(Collected data)
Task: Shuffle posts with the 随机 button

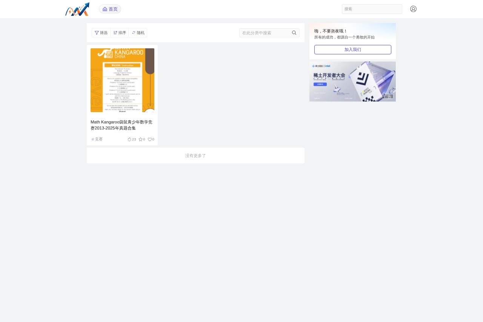Action: [x=138, y=33]
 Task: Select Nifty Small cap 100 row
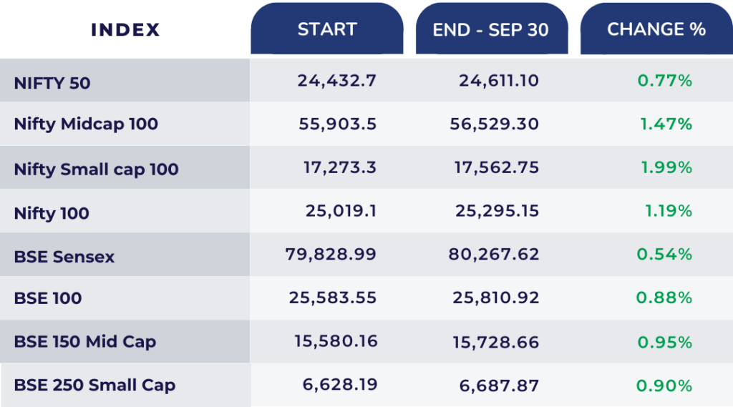coord(96,170)
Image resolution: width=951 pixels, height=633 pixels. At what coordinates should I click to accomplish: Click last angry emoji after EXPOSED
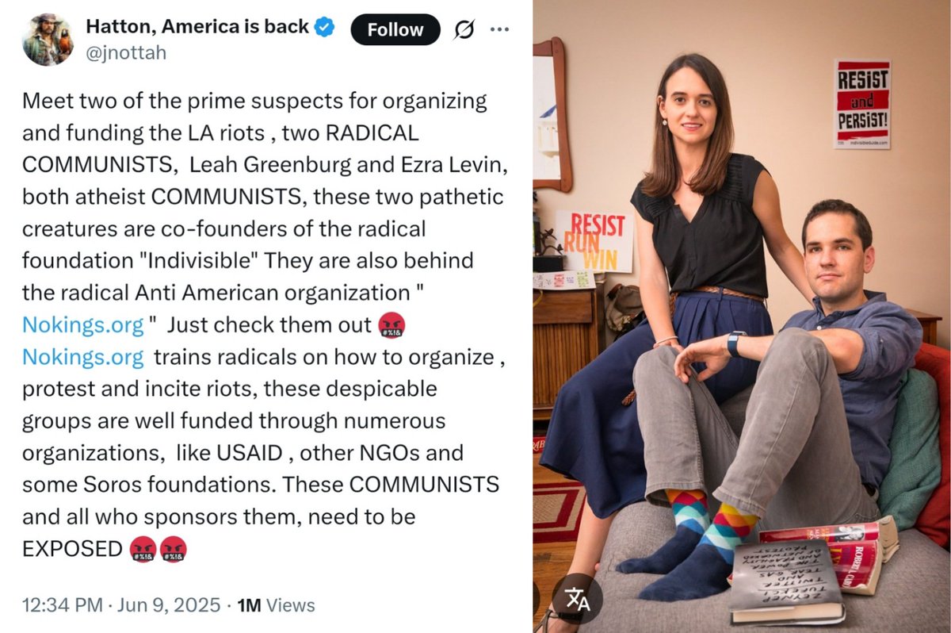tap(173, 549)
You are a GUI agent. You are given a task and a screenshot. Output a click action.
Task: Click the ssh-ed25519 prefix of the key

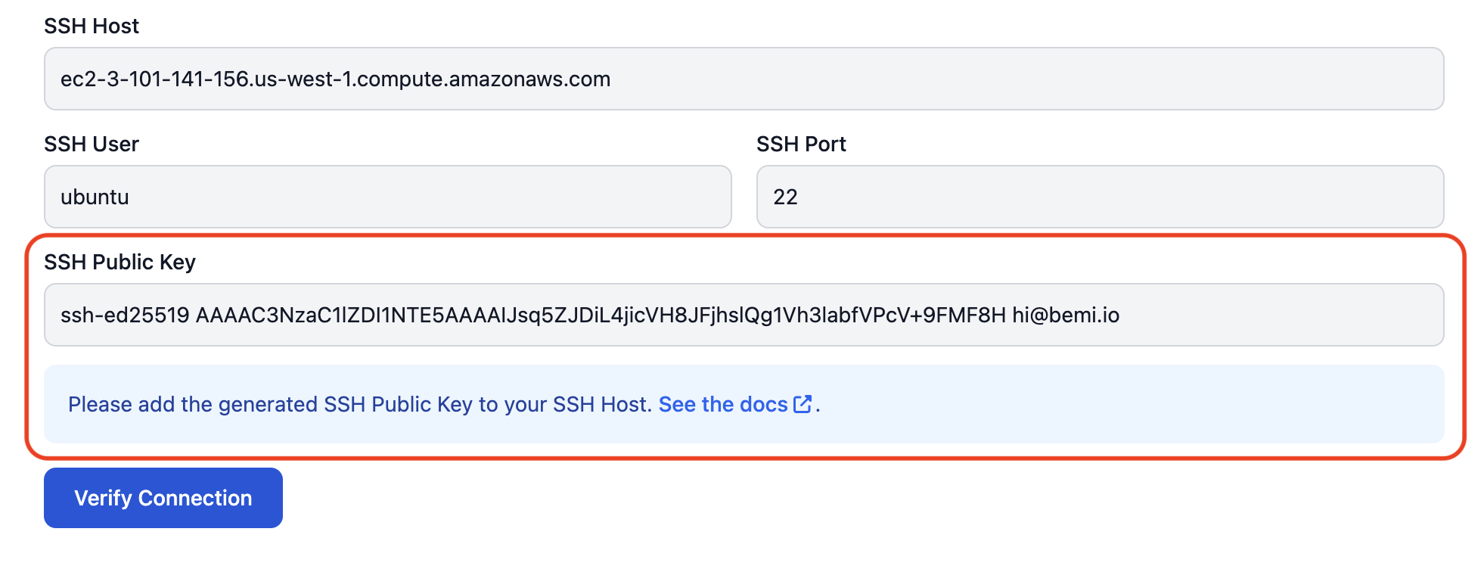point(125,315)
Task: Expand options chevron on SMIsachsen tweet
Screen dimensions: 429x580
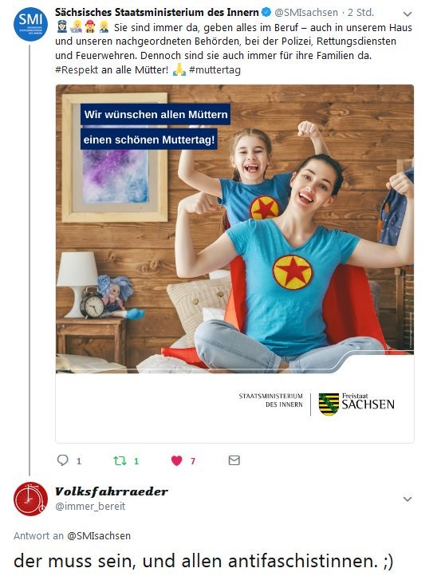Action: click(407, 14)

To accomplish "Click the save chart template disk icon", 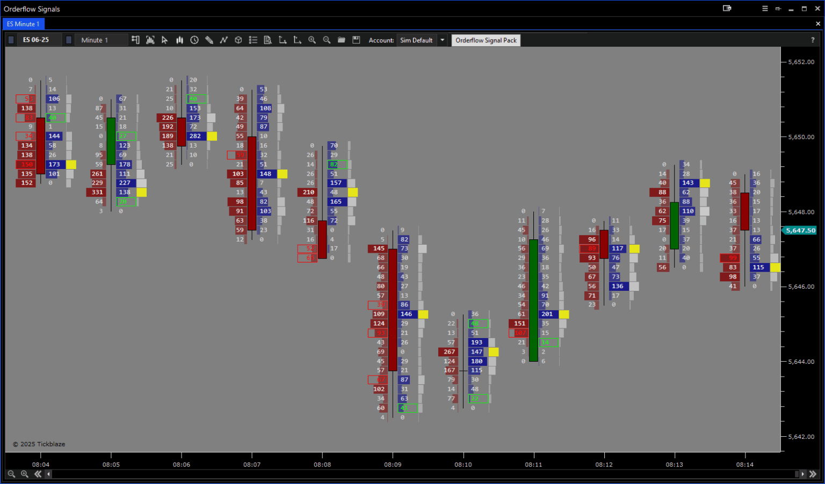I will click(x=356, y=40).
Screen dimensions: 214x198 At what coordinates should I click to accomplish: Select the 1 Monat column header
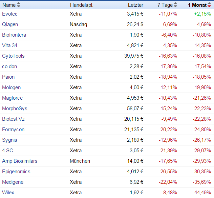pos(197,5)

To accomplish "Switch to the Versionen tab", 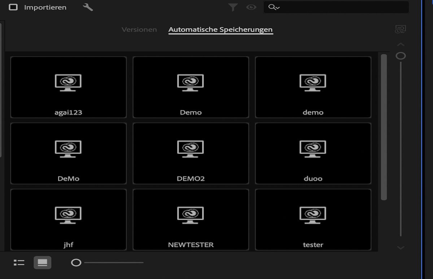I will click(139, 30).
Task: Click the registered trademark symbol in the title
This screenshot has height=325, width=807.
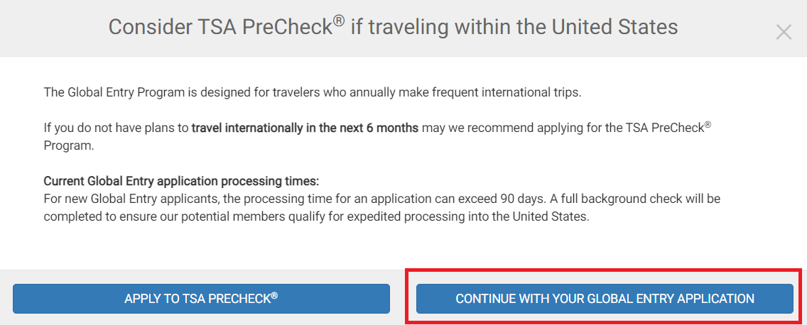Action: click(x=339, y=22)
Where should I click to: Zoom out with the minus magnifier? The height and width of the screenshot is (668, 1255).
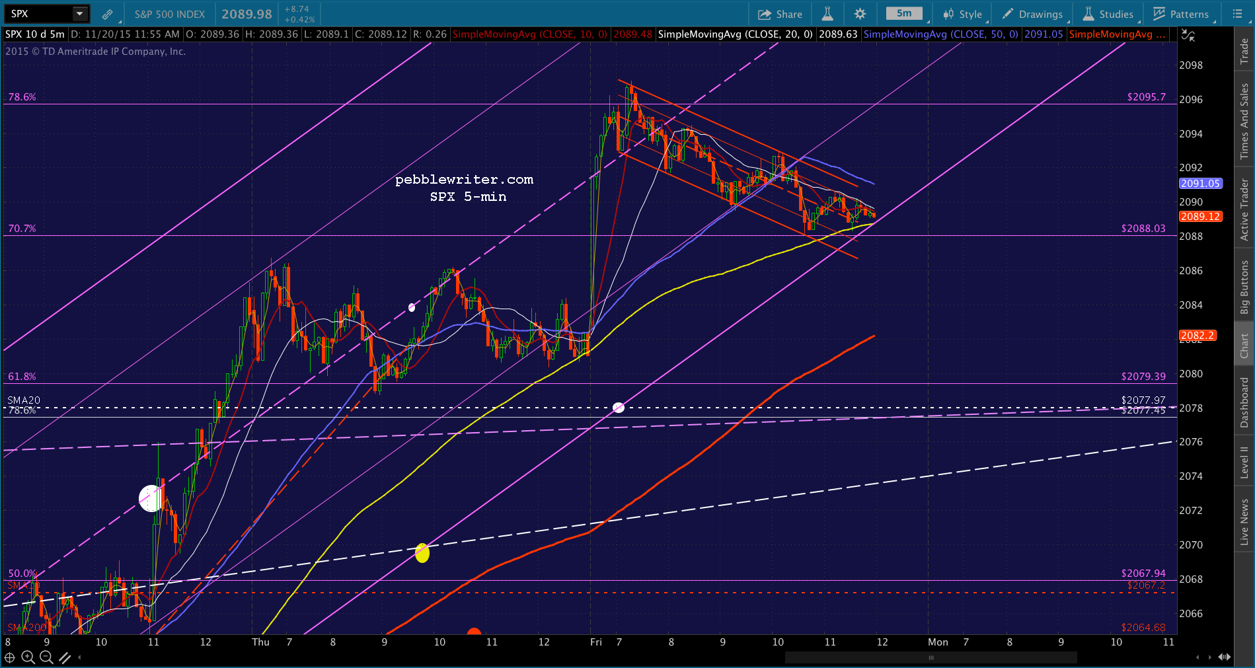pyautogui.click(x=46, y=657)
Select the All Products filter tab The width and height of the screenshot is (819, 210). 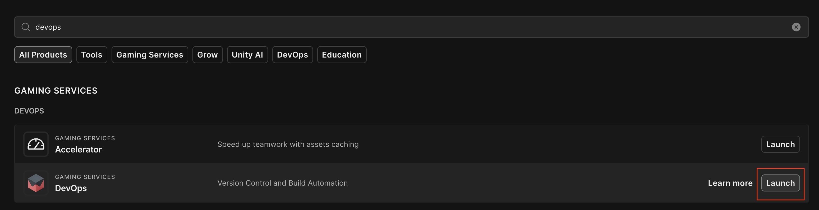[43, 55]
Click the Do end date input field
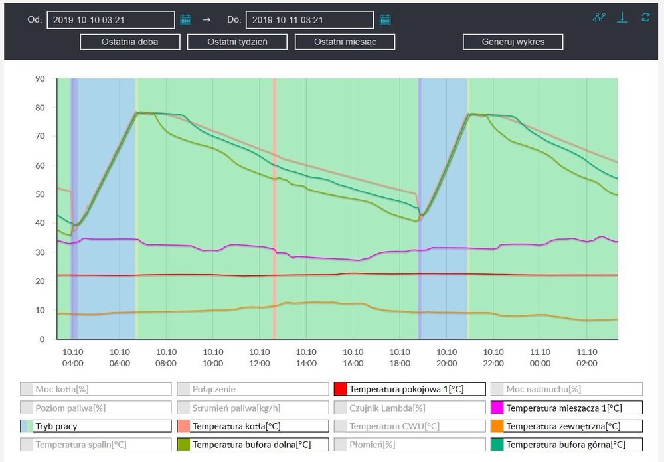Viewport: 664px width, 462px height. point(310,20)
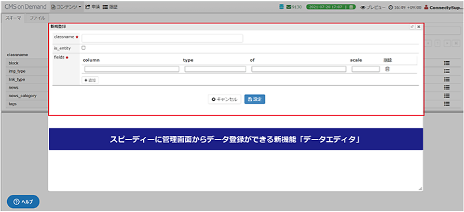Switch to the ファイル tab

pos(37,18)
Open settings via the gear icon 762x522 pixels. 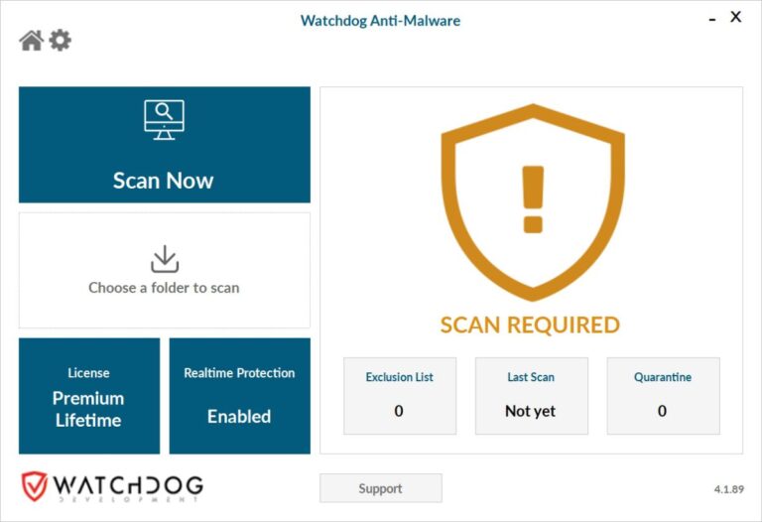pos(61,40)
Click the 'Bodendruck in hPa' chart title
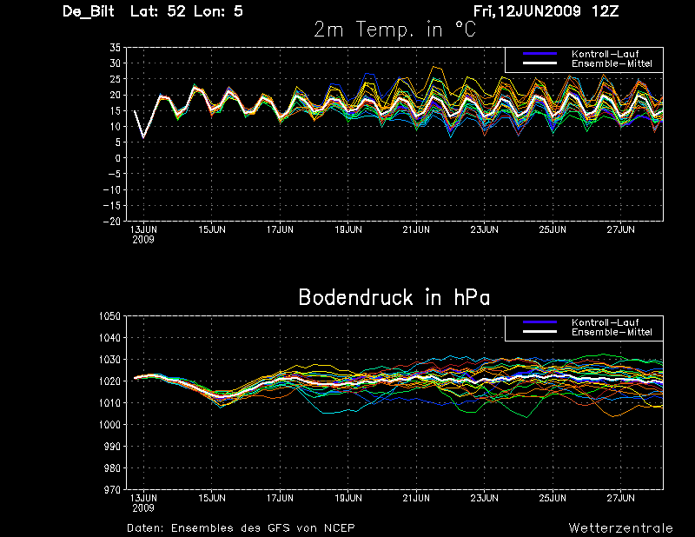The image size is (695, 537). click(394, 297)
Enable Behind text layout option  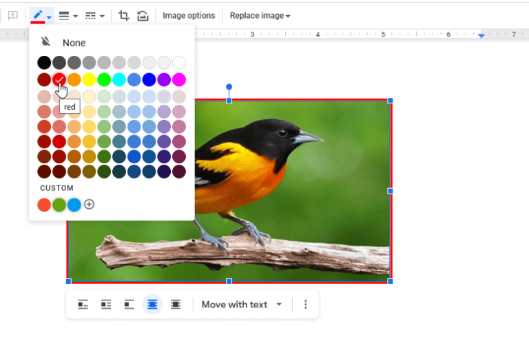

(Task requirements) Copy out only the lines from the one containing "Click the 'Bodendruck in hPa' chart title" to the end of the entries, unchanged. Drop the pictures.

(Answer space)
Click the 'Bodendruck in hPa' chart title
The image size is (695, 537). click(394, 297)
Enable Behind text layout option  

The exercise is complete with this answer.